If you work for an international public company, you have likely given thought to these issues. However, these impacts are not limited to global organizations. Sources of financing for non-public domestic organizations are increasingly coming from international sources. Future plans involving joint ventures or international investors will require a single view of financial statements for which U.S. GAAP statements alone may be insufficient. International suppliers and customers also prefer references and credit reports created based upon IFRS statements. In addition, private companies with no public equity or debt now have the option of adopting a slimmed-down version of IFRS as released earlier this month.   

The impacts of IFRS go beyond strict accounting-focused policies. The conversion to IFRS will have wide-ranging impacts on various aspects of an organization, including the company’s IT systems, underlying processes and associated controls. Without changes in the current tax law, IFRS will impact income tax reporting and cash taxes payable for many companies. For instance, IFRS does not allow the LIFO (Last-In-First-Out) method of accounting for inventory as U.S. GAAP does, which absent tax law changes could increase cash taxes after changing over to IFRS. Additionally, IFRS may lead to changes in the treatment of off-balance sheet transactions, which among other things, can impact key agreements and contracts. 

So, what steps should an organization take to prepare for the potential benefit or impact that IFRS adoption may have? 

• Preliminary assessment: Perform a high-level assessment of the impact of IFRS to your organization, including impact to detailed financial records, reporting, tax, compliance, controls and business processes.

• Strategy and plan: Build a strategy based upon the anticipated impacts — including a framework, timeline and resource allocation plan. Does your IT system need to be re-configured or replaced? Identify an appropriate project leader to manage the conversion and provide status updates. Consider consulting with IFRS experts and comparing IFRS strategies to industry peers. 

• Conversion: Set your conversion plan in motion. Complete full evaluations of the IFRS differences, options and impacts; select policies and develop disclosures; and create IFRS financial statements for the comparative period(s).

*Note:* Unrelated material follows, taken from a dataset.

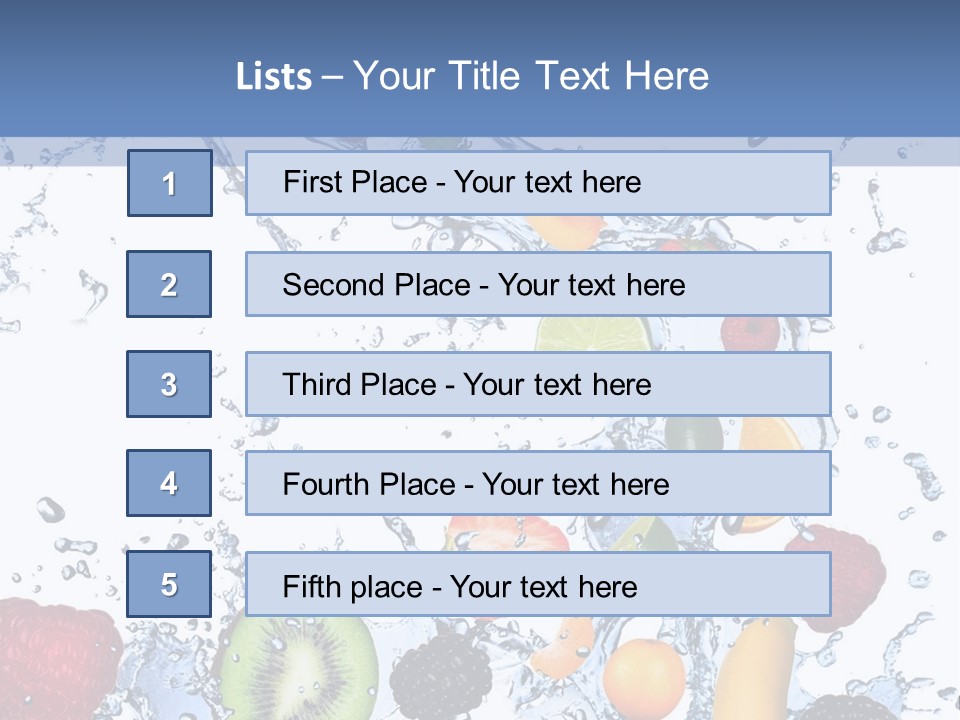The image size is (960, 720).
Task: Pick the number 4 box
Action: 169,483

Be sure to continually gather feedback from key stakeholders.

• Change and process management: The conversion to IFRS requires a strong change management component. During the conversion, continually review the impact on regular business processes and make changes as needed. The new IFRS policies should be effectively embedded into the regular business processes of the organization to create a smooth transition. 

IFRS should be a focus for most U.S. companies due to the wide-reaching strategic and business implications, as well as the time and investment required for any accounting transition. While you may not necessarily want to adopt all the changes related to IFRS, understanding the benefits of each option and determining an effective conversion approach allows for the early identification of issues. It is easy to underestimate the size and impact of an IFRS conversion. By getting started now, organizations can reduce and control costs, get ahead of the competition and facilitate a smooth transition plan.

Jim Cashin is a vice president and partner and Marianne Bach is a manager in the management consulting practice for Boston accounting firm Caturano and Company.